German actress (born 1974)

Sandra Borgmann (born 1974) is a German actress.

==Biography==
Borgmann is originally from Mülheim and studied German, philosophy, and history. She attended the Folkwang University of the Arts in Essen and joined a theater troupe. She has worked as an actress since 1997. She became known for early roles in Oi! Warning and Hotel Elfie. Borgmann frequently portrays the villain in TV roles, such as in Tatort and Polizeiruf 110.

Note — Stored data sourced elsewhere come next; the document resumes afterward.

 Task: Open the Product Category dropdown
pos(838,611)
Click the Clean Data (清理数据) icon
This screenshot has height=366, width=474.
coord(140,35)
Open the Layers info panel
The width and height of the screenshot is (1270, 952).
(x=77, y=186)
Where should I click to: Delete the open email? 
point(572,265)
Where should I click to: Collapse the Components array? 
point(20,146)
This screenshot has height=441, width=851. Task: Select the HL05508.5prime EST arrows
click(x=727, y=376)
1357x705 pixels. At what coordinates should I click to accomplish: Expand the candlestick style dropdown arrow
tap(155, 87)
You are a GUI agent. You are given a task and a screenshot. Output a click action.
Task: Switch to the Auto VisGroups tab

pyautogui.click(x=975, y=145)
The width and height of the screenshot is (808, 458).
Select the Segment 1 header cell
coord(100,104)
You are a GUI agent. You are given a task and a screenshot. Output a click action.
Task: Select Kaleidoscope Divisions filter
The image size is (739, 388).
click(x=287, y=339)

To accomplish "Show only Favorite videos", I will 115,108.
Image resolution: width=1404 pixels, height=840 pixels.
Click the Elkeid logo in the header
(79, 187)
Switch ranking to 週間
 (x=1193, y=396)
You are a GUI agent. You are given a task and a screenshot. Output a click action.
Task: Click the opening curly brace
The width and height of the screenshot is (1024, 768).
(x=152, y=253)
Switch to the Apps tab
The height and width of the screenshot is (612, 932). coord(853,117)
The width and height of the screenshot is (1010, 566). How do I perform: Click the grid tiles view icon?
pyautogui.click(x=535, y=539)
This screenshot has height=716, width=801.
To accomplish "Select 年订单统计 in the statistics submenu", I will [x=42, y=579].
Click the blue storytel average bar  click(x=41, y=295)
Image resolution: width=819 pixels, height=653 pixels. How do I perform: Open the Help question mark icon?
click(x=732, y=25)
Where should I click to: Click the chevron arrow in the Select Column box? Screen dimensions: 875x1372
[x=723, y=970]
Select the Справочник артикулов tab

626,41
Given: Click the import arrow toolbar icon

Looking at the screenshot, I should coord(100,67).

In 2004, Borgmann was nominated at the German Television Awards in the category Best Actress – supporting role, for her performance in that year's Tatort serialized film.

From 2019 to 2020, she played the character of grown-up Elisabeth Doppler in the second season of the Netflix show Dark.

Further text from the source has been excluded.